On Tuesday, November 5th, 2024, between 45 and 50 per cent of eligible Americans who choose to vote will cast their ballot for Donald Trump. The 2024 election will be the third time running that up to half of American voters decide that a man who has a civil conviction for sexual assault on his record, is facing a panoply of criminal charges stemming from his first term, has made open threats to use the power of the Office of President to revenge himself on his enemies, who has vowed to use the military to forcibly expel immigrants who entered the country illegally, and gives free play to his boorish and bullying personality (but now expressed more erratically than in his first two campaigns) is the better choice to lead their nation. His cross class alliance of the ultra-wealthy, the least educated segment of the white working class, evangelical Christians, and rural voters retains its political integrity despite objective differences of material interest (tax cuts for the rich, for example, deprive working class communities of the resources they need to invest in the public services they require). The solidity of this coalition induces exasperation amongst Trump’s opponents: recall Hilary Clinton’s “basket of deplorables” quip and Biden’s exasperated reference to Trump voters as “garbage.“
There are, no doubt, some deplorable figures surrounding Trump and much that comes out of his mouth is garbage. And yet, his attraction, to those for whom he is politically attractive, has not been diminished by the tireless efforts of journalists to expose his lies, lawyers to expose his crimes, and his opponents to warn that at best a second Trump term would result in the most partisan authoritarian Presidency in American history and at worst, the fascist destruction of American democratic institutions.

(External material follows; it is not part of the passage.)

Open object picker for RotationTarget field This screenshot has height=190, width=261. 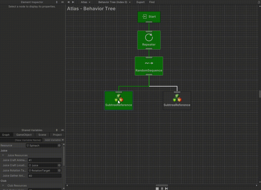click(x=59, y=171)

They have reason to worry. I have already noted his threats to his opponents, but these might be dismissed as bluster. More troublesome is the historical similarity between the cross class alliance he has constructed and the social basis of European fascism in the 1920s and 30s. European fascism was spawned by deep socio-economic crises and was designed to save capitalism by destroying working class opposition. However, it succeeded by advancing an organicist view of the state which deflected attention away from the political economic causes of the crisis. The ruling class mobilized workers for a fascist solution by constructing demonized “internal enemies” (paradigmatically, in Germany, Jews and Communists). The projection of the causes of crisis onto ethnically and politically stigmatized scapegoats proved effective in bringing working class supporters on board for a project that soon liquidated their traditional economic and political defence mechanisms: social democratic and communist parties and trade unions. Having destroyed the organized opposition, the fascist parties were free to remake the nations they now ruled- Spain, Italy, Germany– into totalitarian states ruled by overt violence.

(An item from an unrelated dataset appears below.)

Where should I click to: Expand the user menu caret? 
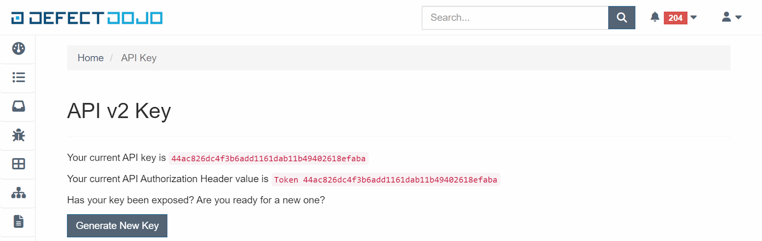click(739, 18)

While the class basis of Trump’s electoral alliance bears some similarities to the social foundations of fascism, and his rhetoric is certainly authoritarian and fascistic (most notably, his constant references to illegal immigrants as a racialized enemy within), and some of his supporters manifest the fanaticism of the SA– armed gangs that the Nazis employed in their early days to intimidate their enemies– there are important differences. While his most extreme supporters are fanatical, they lack a coherent institutional structure. More importantly, Trump does not command an ultradisciplined paramilitary force akin to the SS. Whereas European fascist parties could count on the complicity of the armed forces, all the available evidence suggests that the senior commanders of the US Armed forces and its officer corps are deeply opposed to Trump and would almost certainly refuse to obey orders to deploy against fellow citizens. There is also no evidence that rank and file soldiers are itching to mutiny and become an armed phalanx of the MAGA movement. Moreover, the American ruling class, like American society generally, is deeply split, unlike the ruling classes in Europe in the 20s and 30s, which were more solidly behind a fascist solution. As Micheal Roberto reminds us, it would be wrong to conflate fascism as an extreme solution to the structural crisis of capitalism with the form that it took in the 1920s and 30s, but I think it would also be wrong to ignore the dissimilarities and much deeper wells of opposition that Trump would face were he to actually try to abolish the formal rule of law, criminalize political opponents, and destroy the institutions of the democratic state (weak as they might already be). (see Michael Joseph Roberto, The Coming of the American Behemoth)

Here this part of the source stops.